◆ **What to do**: Copy every entry below exactly as it appears, leaving out the images.
*** Record set ***
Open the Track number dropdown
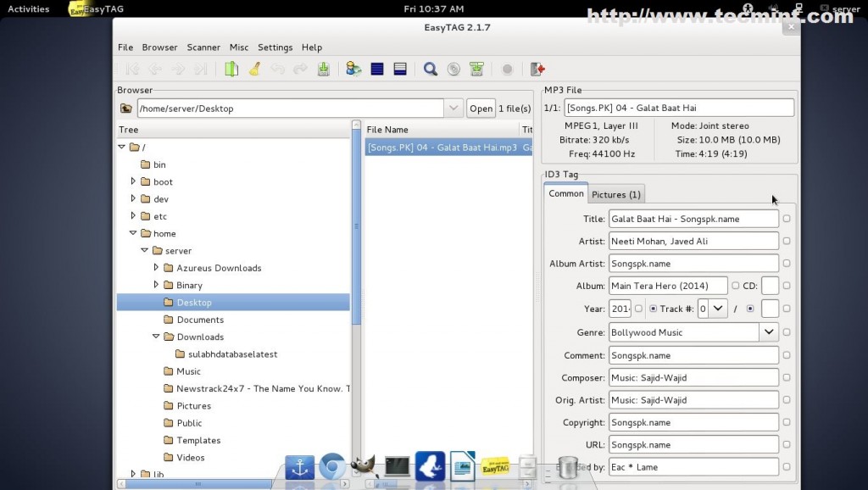Image resolution: width=868 pixels, height=490 pixels. pyautogui.click(x=719, y=309)
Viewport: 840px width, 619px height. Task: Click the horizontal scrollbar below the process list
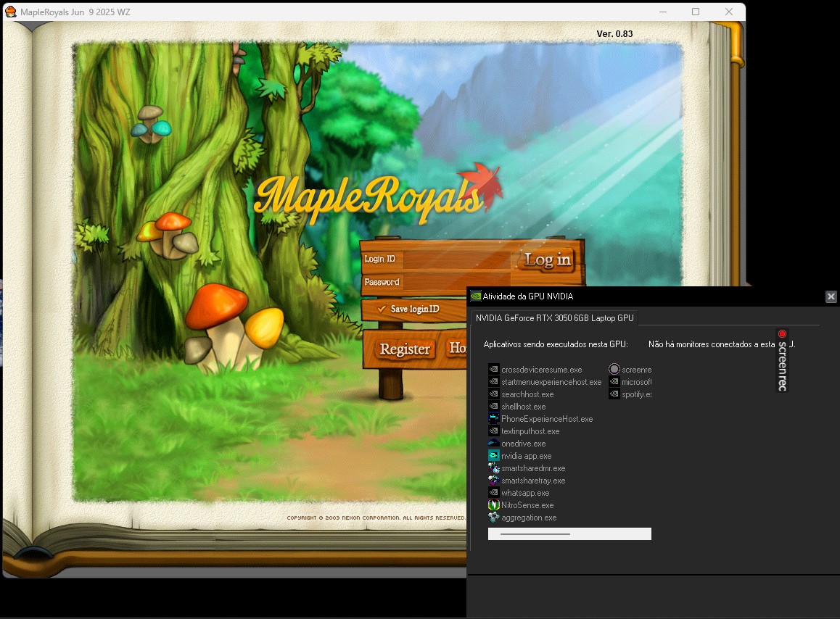[569, 533]
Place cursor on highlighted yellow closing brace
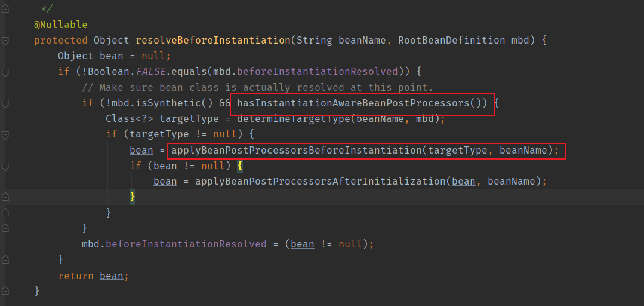644x306 pixels. click(133, 197)
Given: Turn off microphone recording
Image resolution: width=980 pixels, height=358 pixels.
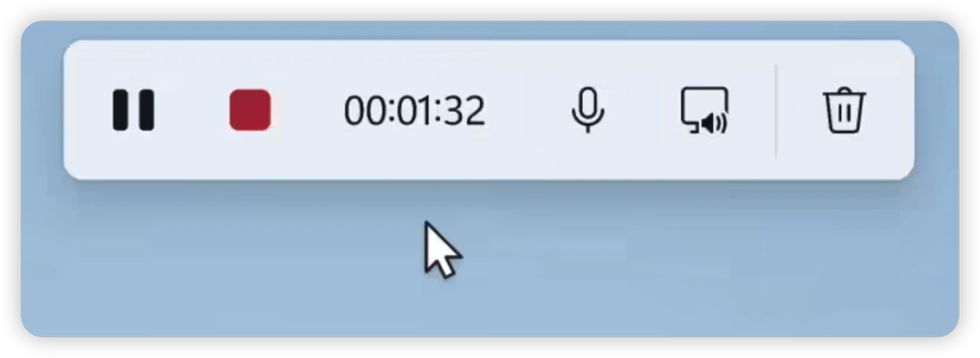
*** End of Record set ***
◆ **Answer to this problem**:
Open the Track number dropdown
Image resolution: width=868 pixels, height=490 pixels. pyautogui.click(x=719, y=309)
Viewport: 840px width, 619px height. Task: Click the horizontal scrollbar below the process list
[569, 533]
Place cursor on highlighted yellow closing brace
644x306 pixels. click(133, 197)
Given: Turn off microphone recording
Image resolution: width=980 pixels, height=358 pixels.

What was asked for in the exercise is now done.